The Rambam (Moreh Nevukhim 1:54) writes that biblical descriptions of God’s anger and vengeance represent His actions and not His emotions:

God’s actions are similar to those that people perform as an expression of some emotion, although God does them without any underlying emotion. It is proper for a leader to emulate God in this aspect. He must do what is appropriate, but not as an expression of emotion… Yet, his acts of kindness should be more frequent than his punishments.

According to the Rambam, we cannot choose revenge as our primary theme but must rather focus more on the positive than the negative.

Following that approach, R. Avraham Ben Ha-Rambam (Guide to Serving God, pp. 88, 94, 96, 98) writes:

This person [tasked with exacting revenge] should behave according to the statement, ‘and you shall follow His ways.’ Some of God’s ways are ‘slow to anger, pardons iniquity, and overlooks transgression’ and thus, he should be forgiving (in personal matters). Some of God’s ways are ‘jealous and repaying of iniquity’ and thus, he should demand that the people respect their religious obligations to God. He should not be lenient about those matters.

Nonetheless, most of God’s ways are merciful, with a few of strict justice. Therefore, even in religious issues, one must not be quick to avenge and punish.
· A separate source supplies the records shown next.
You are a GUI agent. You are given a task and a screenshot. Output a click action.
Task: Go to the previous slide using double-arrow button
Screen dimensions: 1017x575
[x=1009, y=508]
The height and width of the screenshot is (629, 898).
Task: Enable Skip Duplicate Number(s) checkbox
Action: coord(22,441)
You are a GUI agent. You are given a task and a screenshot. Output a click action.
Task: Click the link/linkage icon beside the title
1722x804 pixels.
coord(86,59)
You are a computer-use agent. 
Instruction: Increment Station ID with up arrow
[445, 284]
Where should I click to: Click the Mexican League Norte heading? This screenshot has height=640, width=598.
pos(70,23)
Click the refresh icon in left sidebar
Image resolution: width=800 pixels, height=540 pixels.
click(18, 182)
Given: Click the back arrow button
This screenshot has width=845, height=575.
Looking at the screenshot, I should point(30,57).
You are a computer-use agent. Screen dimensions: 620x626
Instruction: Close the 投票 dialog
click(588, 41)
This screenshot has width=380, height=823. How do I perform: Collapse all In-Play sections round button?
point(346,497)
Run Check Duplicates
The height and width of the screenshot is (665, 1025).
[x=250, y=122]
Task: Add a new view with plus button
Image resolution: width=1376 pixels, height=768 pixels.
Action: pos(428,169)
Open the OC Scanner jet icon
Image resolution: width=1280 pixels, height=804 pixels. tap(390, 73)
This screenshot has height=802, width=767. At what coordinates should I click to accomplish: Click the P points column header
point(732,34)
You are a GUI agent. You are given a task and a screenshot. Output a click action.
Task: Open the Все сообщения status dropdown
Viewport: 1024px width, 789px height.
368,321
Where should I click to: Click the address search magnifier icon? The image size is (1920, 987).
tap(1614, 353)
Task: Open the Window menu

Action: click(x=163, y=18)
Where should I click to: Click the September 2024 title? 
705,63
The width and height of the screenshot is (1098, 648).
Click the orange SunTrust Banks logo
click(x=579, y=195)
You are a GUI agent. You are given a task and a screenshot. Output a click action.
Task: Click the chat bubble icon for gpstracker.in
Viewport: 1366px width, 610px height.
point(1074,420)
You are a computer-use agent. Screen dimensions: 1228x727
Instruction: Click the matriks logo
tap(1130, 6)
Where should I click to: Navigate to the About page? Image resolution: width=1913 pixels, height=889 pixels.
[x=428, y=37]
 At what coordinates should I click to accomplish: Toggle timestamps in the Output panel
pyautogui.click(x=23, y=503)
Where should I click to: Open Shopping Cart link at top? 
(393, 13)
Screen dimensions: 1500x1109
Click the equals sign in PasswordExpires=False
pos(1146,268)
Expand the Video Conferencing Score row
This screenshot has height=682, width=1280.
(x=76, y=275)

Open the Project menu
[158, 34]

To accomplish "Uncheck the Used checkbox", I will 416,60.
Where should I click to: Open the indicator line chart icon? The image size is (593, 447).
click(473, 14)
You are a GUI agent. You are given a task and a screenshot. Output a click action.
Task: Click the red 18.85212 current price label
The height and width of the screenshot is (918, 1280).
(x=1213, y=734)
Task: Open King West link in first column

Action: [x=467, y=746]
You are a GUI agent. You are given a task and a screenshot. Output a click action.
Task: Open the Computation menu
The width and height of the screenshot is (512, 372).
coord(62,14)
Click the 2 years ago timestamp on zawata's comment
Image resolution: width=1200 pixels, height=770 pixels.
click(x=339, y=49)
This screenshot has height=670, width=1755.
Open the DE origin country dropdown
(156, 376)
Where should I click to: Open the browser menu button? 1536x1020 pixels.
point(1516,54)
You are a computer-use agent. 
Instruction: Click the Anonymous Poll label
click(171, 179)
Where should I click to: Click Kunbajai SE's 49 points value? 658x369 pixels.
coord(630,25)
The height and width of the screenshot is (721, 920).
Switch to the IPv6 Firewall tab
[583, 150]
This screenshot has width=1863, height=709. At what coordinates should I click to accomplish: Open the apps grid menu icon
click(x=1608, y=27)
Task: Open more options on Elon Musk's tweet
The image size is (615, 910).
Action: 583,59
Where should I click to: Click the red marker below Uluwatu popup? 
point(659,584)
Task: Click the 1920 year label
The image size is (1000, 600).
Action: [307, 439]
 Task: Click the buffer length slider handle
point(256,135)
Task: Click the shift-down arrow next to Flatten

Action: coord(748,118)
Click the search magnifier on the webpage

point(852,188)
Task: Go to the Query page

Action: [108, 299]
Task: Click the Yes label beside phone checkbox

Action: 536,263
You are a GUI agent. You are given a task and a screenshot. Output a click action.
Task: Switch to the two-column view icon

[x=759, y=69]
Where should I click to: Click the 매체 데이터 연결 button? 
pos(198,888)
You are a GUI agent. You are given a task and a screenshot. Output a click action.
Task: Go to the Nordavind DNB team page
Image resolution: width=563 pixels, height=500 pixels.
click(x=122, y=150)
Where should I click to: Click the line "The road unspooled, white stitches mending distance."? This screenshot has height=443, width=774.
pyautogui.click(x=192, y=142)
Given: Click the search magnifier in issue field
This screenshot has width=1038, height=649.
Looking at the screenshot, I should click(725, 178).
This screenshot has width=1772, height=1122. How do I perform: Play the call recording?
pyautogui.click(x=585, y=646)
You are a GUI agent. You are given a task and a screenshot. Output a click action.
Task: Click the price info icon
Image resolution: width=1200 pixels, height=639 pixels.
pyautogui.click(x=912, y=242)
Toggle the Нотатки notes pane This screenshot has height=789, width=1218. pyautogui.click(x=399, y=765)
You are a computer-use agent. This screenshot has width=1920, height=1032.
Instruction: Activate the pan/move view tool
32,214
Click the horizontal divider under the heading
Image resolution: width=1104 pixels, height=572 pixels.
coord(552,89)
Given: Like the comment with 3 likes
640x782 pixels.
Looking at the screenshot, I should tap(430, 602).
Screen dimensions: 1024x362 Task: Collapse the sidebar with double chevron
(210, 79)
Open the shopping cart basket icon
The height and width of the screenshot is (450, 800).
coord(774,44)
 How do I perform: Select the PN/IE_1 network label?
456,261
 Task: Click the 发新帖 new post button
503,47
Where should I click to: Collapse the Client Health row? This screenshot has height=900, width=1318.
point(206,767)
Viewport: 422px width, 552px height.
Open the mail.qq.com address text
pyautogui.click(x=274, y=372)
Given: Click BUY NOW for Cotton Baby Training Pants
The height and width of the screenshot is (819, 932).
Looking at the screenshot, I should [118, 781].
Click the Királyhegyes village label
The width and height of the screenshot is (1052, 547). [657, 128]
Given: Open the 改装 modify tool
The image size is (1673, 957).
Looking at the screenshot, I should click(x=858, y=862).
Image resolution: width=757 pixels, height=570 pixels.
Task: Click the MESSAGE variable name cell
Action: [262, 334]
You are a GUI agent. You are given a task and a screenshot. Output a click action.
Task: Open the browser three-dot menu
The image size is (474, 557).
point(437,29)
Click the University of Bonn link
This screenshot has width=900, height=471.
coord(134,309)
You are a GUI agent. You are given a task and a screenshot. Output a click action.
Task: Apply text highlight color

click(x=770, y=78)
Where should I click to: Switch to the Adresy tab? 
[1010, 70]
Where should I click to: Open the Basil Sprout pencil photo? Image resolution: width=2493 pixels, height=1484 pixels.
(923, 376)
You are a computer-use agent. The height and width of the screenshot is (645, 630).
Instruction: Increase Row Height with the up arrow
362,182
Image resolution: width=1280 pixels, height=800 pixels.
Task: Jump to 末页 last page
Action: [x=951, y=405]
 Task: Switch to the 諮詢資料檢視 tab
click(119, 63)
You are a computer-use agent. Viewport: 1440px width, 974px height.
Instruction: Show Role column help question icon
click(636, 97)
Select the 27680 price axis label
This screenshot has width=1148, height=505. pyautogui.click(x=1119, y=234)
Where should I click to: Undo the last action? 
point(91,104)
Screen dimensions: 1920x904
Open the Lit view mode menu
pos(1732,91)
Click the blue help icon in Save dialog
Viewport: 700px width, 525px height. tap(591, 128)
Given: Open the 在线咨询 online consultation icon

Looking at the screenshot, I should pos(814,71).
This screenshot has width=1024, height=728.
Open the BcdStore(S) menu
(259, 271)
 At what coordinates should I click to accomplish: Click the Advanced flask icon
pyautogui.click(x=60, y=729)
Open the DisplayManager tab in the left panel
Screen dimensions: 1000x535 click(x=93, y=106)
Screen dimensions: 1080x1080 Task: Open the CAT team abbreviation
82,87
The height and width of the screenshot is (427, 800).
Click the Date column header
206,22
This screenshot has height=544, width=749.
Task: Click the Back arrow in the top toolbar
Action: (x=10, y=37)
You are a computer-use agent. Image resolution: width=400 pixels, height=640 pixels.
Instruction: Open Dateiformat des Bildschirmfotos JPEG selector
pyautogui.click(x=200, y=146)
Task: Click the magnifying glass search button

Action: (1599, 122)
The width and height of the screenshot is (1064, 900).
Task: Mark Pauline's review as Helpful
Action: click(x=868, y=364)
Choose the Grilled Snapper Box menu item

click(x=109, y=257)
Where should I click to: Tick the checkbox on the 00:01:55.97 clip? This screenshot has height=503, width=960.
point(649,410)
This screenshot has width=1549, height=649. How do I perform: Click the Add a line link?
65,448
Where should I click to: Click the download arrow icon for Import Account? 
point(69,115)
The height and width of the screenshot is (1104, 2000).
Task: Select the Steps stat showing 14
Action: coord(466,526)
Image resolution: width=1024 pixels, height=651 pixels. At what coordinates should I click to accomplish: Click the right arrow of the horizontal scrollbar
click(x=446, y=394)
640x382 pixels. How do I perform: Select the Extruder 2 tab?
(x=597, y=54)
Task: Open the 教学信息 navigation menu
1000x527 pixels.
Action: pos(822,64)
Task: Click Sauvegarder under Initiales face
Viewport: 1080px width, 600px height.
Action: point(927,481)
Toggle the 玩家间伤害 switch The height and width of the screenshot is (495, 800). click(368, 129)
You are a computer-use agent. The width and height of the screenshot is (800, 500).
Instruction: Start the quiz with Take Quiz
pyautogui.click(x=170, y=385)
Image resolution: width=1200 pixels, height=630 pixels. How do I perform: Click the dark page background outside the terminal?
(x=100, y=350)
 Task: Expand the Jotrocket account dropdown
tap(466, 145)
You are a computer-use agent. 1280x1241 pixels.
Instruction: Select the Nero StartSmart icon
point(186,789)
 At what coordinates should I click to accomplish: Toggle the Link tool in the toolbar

There must first be verification, deliberation, inquiry and ascertainment of the need for punishment…

[We occasionally find a leader] with great intellect and devoutness, adept in the ways of God to the point where anger is inwardly absent. Yet, he is not neglectful or permissive when it comes to the people’s obligations to God. He enforces them as required and seeks to uphold them, without being moved to anger. My father and teacher explained in the Moreh HaNevuchim (1:54) that such a person is on a great level and is soundly of the path for God, for God is beyond all wrath and emotion. The references to God’s wrath are metaphors, which enable us to grasp the concept of His punishments, as our Sages said, ‘The Torah speaks in human terms.’

Like his father, R. Avraham Ben Ha-Rambam demands that revenge be taken without anger. Not everyone is capable of such a difficult emotional task but whomever the community appoints must be able to act in such a godly fashion, acting with justice and without anger.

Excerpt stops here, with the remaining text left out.